The Supporting Healthy Inclusive Neighbourhood Environments Health Integration Team (SHINE HIT) launched on Thursday 26 September. Chairing the event, Angela Raffle explained: “We want to make Bristol a place where it’s easy to stay healthy.” Angela, who is a public health consultant at Bristol City Council, described how the SHINE team was unique to Bristol: nowhere else are academics, local government and health practitioners working together to make the urban environment healthier in this way.
The SHINE HIT was launched at a conference where more than 100 people came together to talk about health, the built environment and urban green spaces. The event, held at Bristol City Hall, saw academics, community leaders, politicians, healthcare practitioners and the public come together to share ideas.
SHINE Directors Suzanne Audrey, Research Fellow at the University of Bristol, and Marcus Grant, Associate Professor of Healthy Urban Environments, UWE, talked about why SHINE was needed. “How often are regeneration, new developments, or city planning scoped for health?” asked Marcus. He described how many of the new developments on the edge of Bristol have been developed around cars rather than people.
Marcus also described some of the work SHINE participants were already doing, such as Adrian Davis’s evidence reviews to inform transport policy.
“The environment should support people in helping themselves to stay healthy”, said Suzanne, going on to explain that often the evidence linking urban development and health doesn’t exist or isn’t sufficiently joined up to influence policy makers. She suggested that there were important opportunities to test the impact of changes to the urban environment on local people, including neighbourhood planning areas at Lockleaze, Old Market, Redcliffe, Lawrence Weston and Knowle West and developments at the local enterprise zone near Temple Meads station.
A question from the floor challenged whether more evidence gathering could stand in the way of actually taking action. But Marcus said that “SHINE wants to accelerate implementation, not hold it back for lack of evaluation”. Angela praised UWE and the University of Bristol for taking local action: often academia focuses on the international arena but doesn’t get involved in issues on its own doorstep.The keynote address came from Catharine Ward-Thompson, Professor of Landscape Architecture at the University of Edinburgh. She talked about a project that looked at the barriers that older people face in getting outdoors, and how more inclusive urban design could address these barriers. Through qualitative research, asking older people what’s important to them, the study showed simple things like plain, smooth paving, separate from cyclists and clear of obstructions, could make a lot of difference.
The study looked at the DIY Streets initiative, and showed that it had short term benefits for residents, especially in making them feel safer and more able to go out. However, in the longer-term, the initiative didn’t have a major impact on social engagement, well-being or quality of life for older people. Only larger, strategic, more sustained development projects were likely to have longer-term positive impacts.

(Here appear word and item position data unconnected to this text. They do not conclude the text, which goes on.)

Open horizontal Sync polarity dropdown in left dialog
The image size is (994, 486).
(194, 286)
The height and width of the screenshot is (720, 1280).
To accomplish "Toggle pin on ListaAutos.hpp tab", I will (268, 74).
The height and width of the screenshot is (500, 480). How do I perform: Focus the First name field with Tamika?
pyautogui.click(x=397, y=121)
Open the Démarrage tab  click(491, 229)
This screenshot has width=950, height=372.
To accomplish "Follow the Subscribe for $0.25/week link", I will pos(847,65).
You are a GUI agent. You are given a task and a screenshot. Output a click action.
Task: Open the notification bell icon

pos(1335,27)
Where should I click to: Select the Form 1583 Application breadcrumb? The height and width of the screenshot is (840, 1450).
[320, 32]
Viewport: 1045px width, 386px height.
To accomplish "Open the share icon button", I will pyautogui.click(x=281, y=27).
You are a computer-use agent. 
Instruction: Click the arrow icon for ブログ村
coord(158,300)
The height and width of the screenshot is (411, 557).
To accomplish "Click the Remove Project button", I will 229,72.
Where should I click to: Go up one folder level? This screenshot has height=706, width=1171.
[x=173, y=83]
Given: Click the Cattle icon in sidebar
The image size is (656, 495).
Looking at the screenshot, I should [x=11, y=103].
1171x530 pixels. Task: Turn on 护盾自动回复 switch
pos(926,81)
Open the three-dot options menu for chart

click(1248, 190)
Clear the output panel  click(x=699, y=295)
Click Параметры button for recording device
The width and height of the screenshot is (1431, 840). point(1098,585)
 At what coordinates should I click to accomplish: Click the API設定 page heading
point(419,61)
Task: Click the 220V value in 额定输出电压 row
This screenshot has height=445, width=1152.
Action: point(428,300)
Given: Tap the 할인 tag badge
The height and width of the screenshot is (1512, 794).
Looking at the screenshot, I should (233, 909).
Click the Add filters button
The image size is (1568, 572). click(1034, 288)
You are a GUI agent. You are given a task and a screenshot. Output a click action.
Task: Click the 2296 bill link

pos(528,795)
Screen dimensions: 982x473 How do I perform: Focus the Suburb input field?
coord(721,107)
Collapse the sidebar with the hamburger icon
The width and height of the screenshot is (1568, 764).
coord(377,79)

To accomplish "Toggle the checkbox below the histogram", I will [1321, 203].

Catharine also discussed the vital role that green spaces play in people’s well-being. Older people living 10 minutes or less walking distance from a local open space were twice as likely to do the two and a half hours walking a week which is considered healthy. Download Catharine’s full presentation (PDF).
The keynote address was followed by marketplace sessions, where delegates could choose to join smaller groups to discuss issues such as social isolation, child injury, healthy aging, sustainable transport and food.
Summing up, SHINE Director Adrian Davis from Bristol City Council said that the event showed that there was obviously “overwhelming enthusiasm for taking forward the ambitions of SHINE and building on everyone’s expertise”.